#### Passage ####

Trauma-informed care investigates how toxic stress and adverse childhood experiences shape a person's life. The first lady and the governor are committed to raising awareness.
"We believe in the outcome. We believe we can truly change the way we treat children and families in Wisconsin," said Tonette Walker.
She appeared before the Milwaukee Press Club this week with a panel of experts to address childhood trauma.
One way to measure the level of childhood stress is through a test known as ACE. It's the acronym for Adverse Childhood Experiences.
The higher the score, the more the trauma and the greater potential for mental physical and emotional problems.
"Watch a child's behavior because that tells us what's going on in the family," said Walker.
She has dealt with her own childhood challenges.
"My parents were divorced. I had a grandmother that was mentally ill and she took care of my brother and I. My parents were 16 and 17 when they got married...There were some alcoholism episodes here and there," she said.
But Walker credits her late mother for being a saving grace.
"My mom was constant in my life and she was tough. She kept you going and you picked yourself up and kept moving," she said.
Walker notes that strangers can lift a life.
"I think about being that mother in the grocery store with Matt and Alex and thinking oh my gosh, people are staring at me they think I can't do my job as a mother. But that one look from someone in the grocery store or in line that says I get it. That kind of look that can probably change your whole day as a parent," she said.
Walker says such moments help us remember we are not alone. And we can help each other especially our youth.
"We all can make a difference in a child's life."

#### Material provided ####

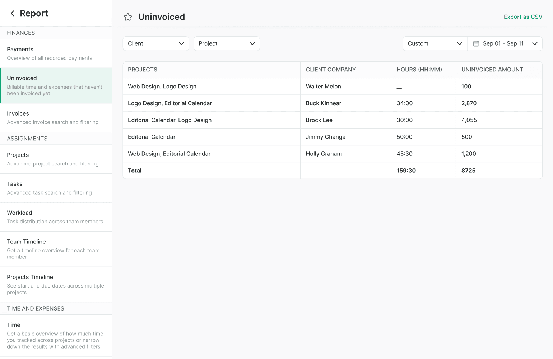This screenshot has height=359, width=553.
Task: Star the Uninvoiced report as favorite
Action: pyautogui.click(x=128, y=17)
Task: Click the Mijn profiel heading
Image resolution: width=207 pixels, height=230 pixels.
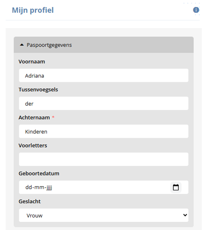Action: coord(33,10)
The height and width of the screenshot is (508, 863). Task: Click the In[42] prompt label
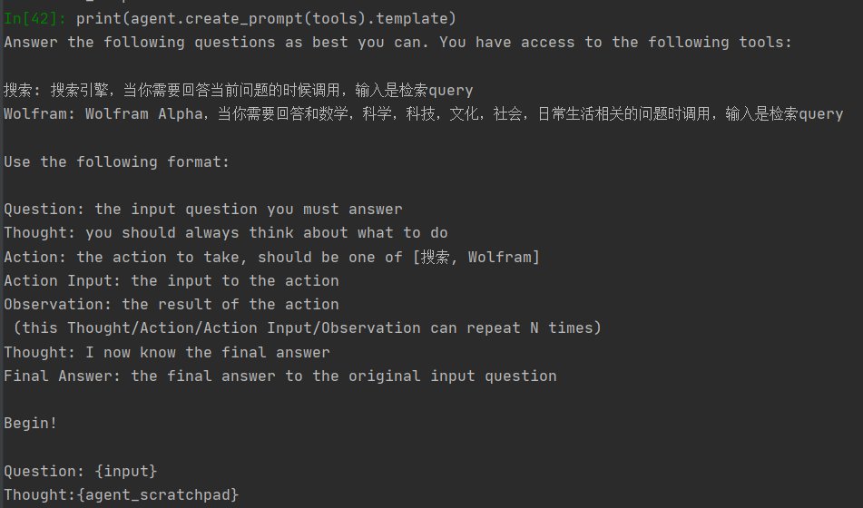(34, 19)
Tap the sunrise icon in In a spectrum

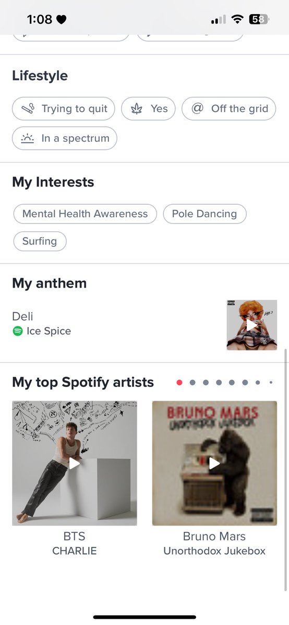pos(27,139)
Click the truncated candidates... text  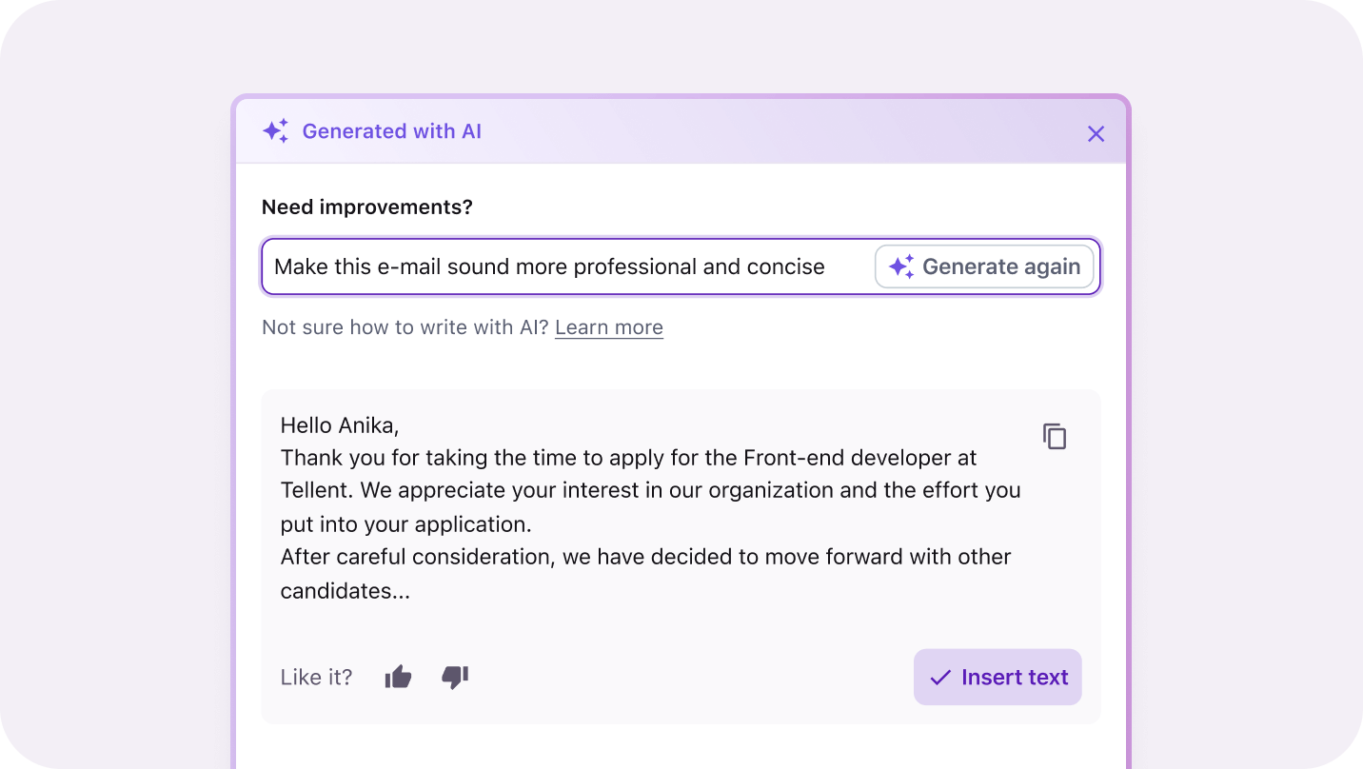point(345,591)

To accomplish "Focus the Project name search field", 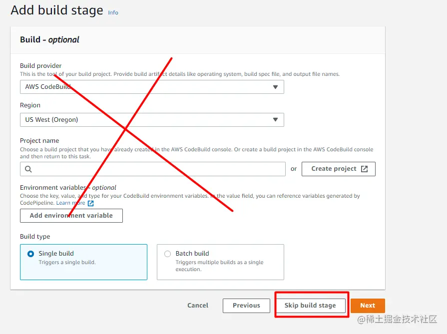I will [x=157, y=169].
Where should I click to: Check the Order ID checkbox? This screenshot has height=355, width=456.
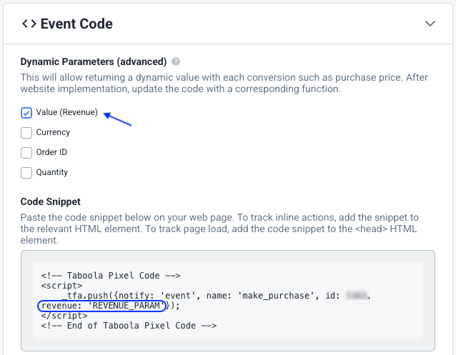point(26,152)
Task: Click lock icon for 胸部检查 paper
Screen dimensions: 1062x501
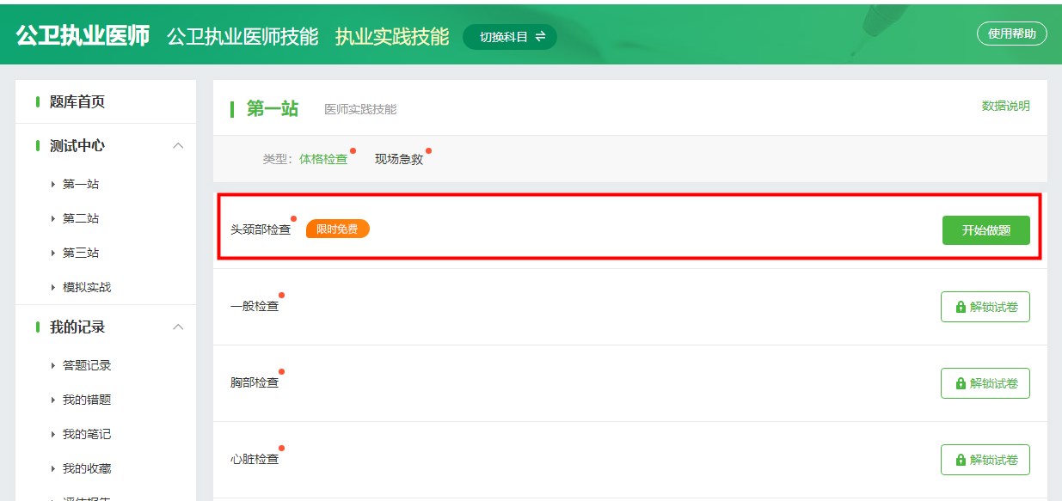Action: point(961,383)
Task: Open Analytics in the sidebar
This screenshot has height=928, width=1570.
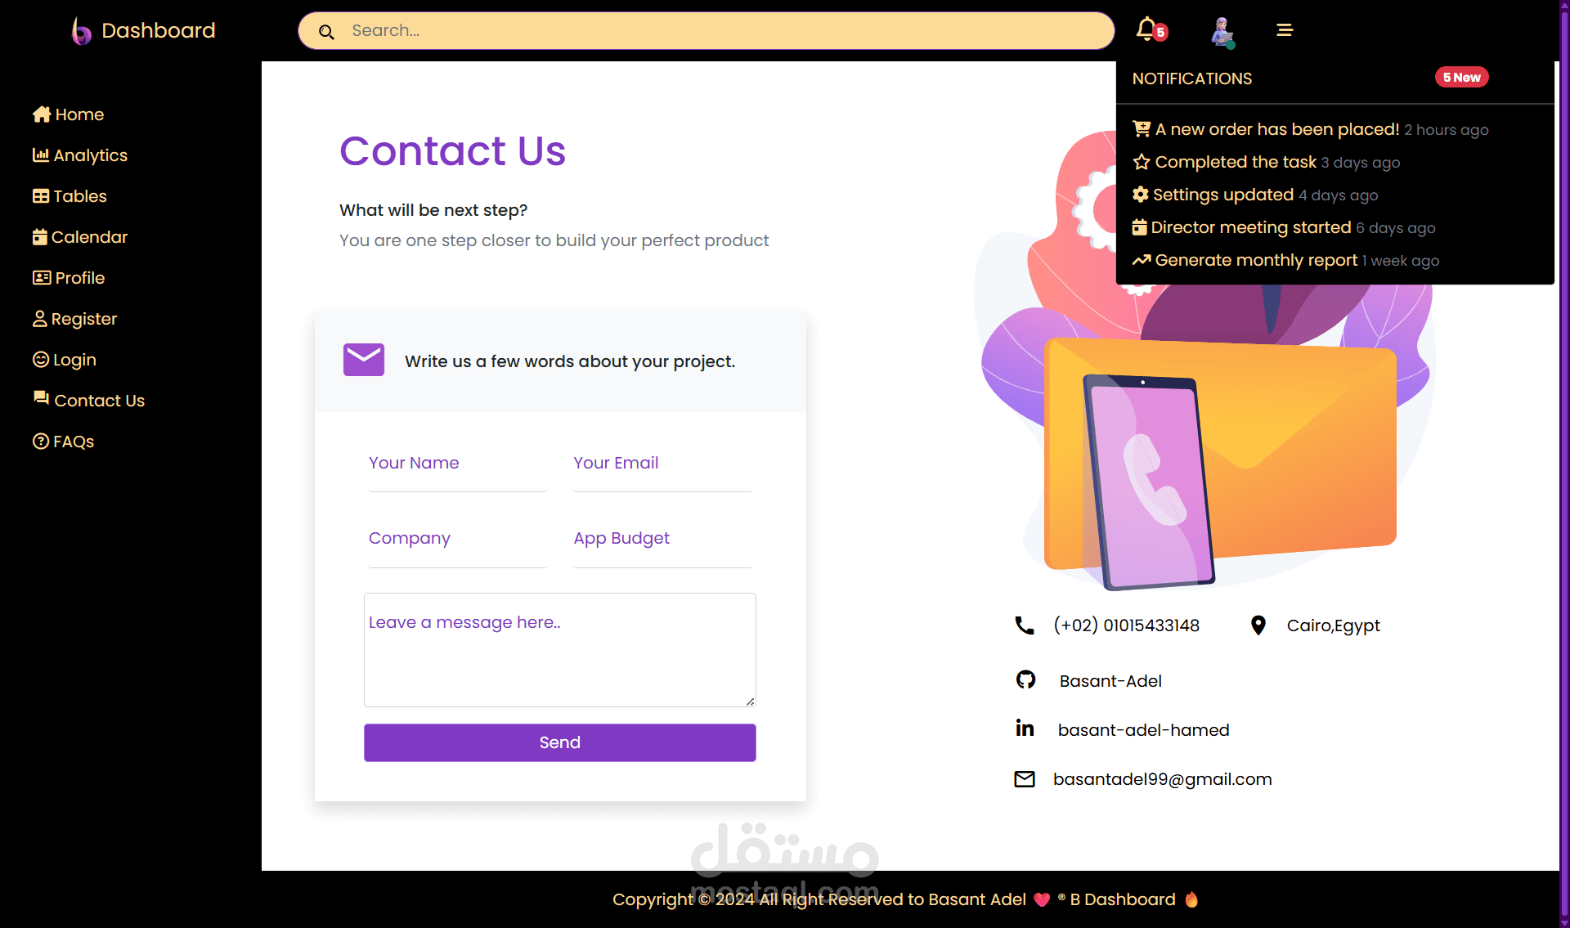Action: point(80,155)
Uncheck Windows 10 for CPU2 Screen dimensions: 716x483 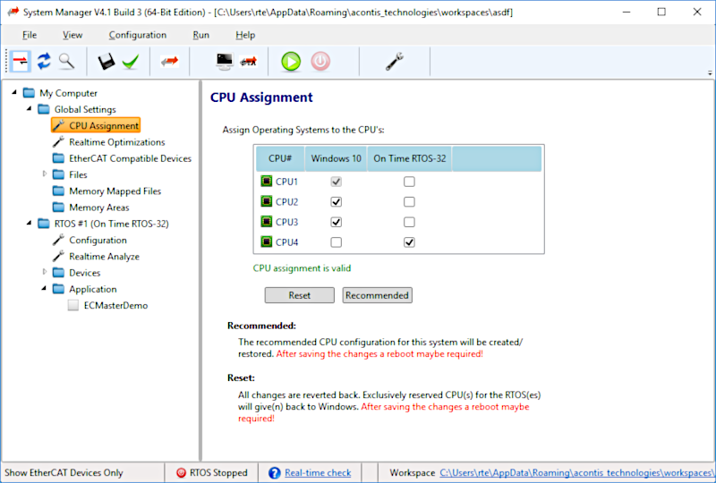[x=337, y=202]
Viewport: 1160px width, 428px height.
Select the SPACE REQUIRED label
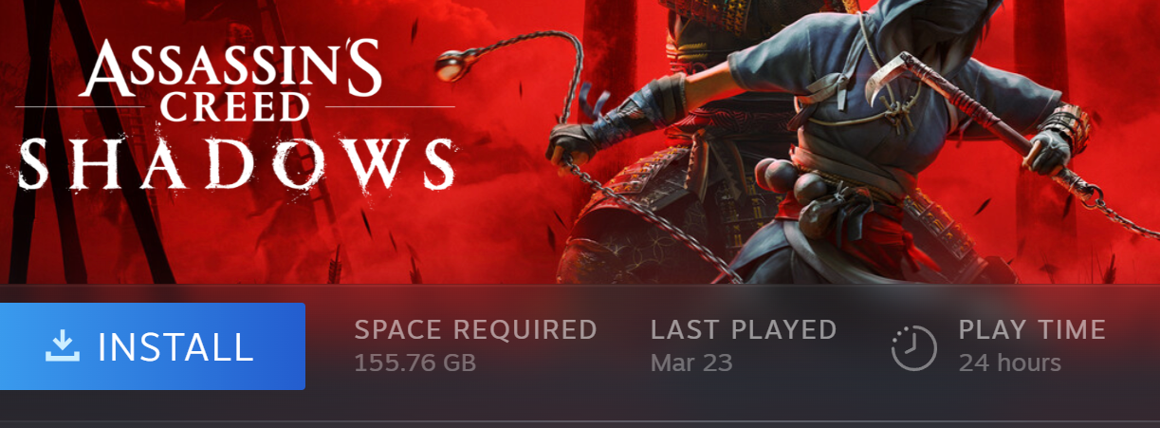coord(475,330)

####

*Task set*
A) In the article on childhood trauma, why does Walker say to watch a child's behavior? Answer in one to three sentences.
B) From the article on childhood trauma, reproduce the part that opens with the words containing "One way to measure" and closes with "a saving grace.".

*Task-by-task solutions*
A) Walker says to watch a child's behavior because it shows what is going on in the child's family.

B)
One way to measure the level of childhood stress is through a test known as ACE. It's the acronym for Adverse Childhood Experiences.
The higher the score, the more the trauma and the greater potential for mental physical and emotional problems.
"Watch a child's behavior because that tells us what's going on in the family," said Walker.
She has dealt with her own childhood challenges.
"My parents were divorced. I had a grandmother that was mentally ill and she took care of my brother and I. My parents were 16 and 17 when they got married...There were some alcoholism episodes here and there," she said.
But Walker credits her late mother for being a saving grace.